In case you didn’t know, I’m very into cooking. Asian cuisine in particular but I dabble in Italian, Cajun and Mexican, among others. Don’t call me a foodie; that’s just a fad. I’ve been doing this since I was a kid back in the dark ages.

One of my favorite shows, Food Network’s Chopped, features four chefs fighting it out to cook the best meals using a basket of mystery ingredients within a certain time limit. The loser in each round gets “chopped” from the competition.

The last chef standing is the winner.

A common mistake that gets chefs chopped is when they decide to make rice or risotto when there’s not enough time on the clock. You can maybe do that in a pressure cooker, but in a studio with normal air pressure, it’s simply impossible.

Does that stop the chefs from trying? Nope.

The thing is, these are experienced chefs. You’d think they would know better, and you’d be right. They do know better. It’s pretty basic stuff. So why do they do it?

It’s a remarkably common phenomenon called magical thinking. It’s also remarkably destructive. Magical thinking is responsible for more failed businesses, blown careers and financial debt than you can imagine. It’s practically an epidemic these days.

Now, I’m no shrink — don’t even play one on TV — but just like boiling rice, magical thinking isn’t rocket science.

It starts when you’re a child. Children naturally think the whole world revolves around them. Their egos are enormous. They actually believe they’re responsible for everything they experience.

This is not a bad thing. We’re that way for a reason. It’s a survival instinct. And it’s very effective at keeping us safe and sound before we’re able to fend for ourselves.

But as we age and mature we learn that the universe is a big place, we’re not really the center of it and we have almost no control over what happens there. And we eventually realize that we can’t simply wish things to be because we’re special.

And we learn that, on the surface of the Earth, rice takes 20 minutes to cook. Period.

The only problem is that some people never grow up. They look like adults and occasionally behave like adults but deep inside they still have wildly inflated egos. They still believe they’re special and the laws of physics and finance don’t apply to them. And they make dumb mistakes when they should know better.

I see it all the time – bet you do too – folks who, like those unfortunate chefs, think they live in a utopian, make-believe world where:

They can will themselves to be happy and successful;

They can underfund a startup without running out of cash;

Entrepreneurship and leadership are states-of-mind that have nothing to do with running a business with real products, customers and employees;

There really is a four-hour workweek;

Doing a gig here and a gig there is a career;

If it’s on the Internet and it sounds good then it must be true;

Causal relationships and deductive reasoning don’t apply to them;

Buying things they can’t afford and living beyond their means makes complete sense;

And they can predictably and consistently beat the stock market when professional investors can’t.

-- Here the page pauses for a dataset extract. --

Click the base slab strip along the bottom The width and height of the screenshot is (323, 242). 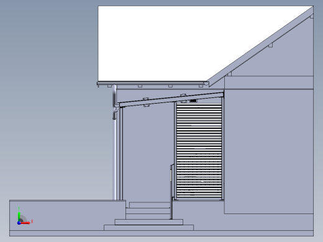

Look, I’m not trying to be harsh or judgmental here. I’ve actually seen CEOs of large public companies behave the same way. Magical thinking brought us Enron, WorldCom, Bernie Madoff, Elizabeth Holmes (pictured) and a corporate graveyard full of thousands of failed companies.

It’s great to believe in and have faith in yourself, but that does not change the reality that you still need talent and smarts to back up all that self-confidence. On some level you must remember that you’re just a flesh and blood human, the rules do apply to you and you can’t cook rice in 10 minutes.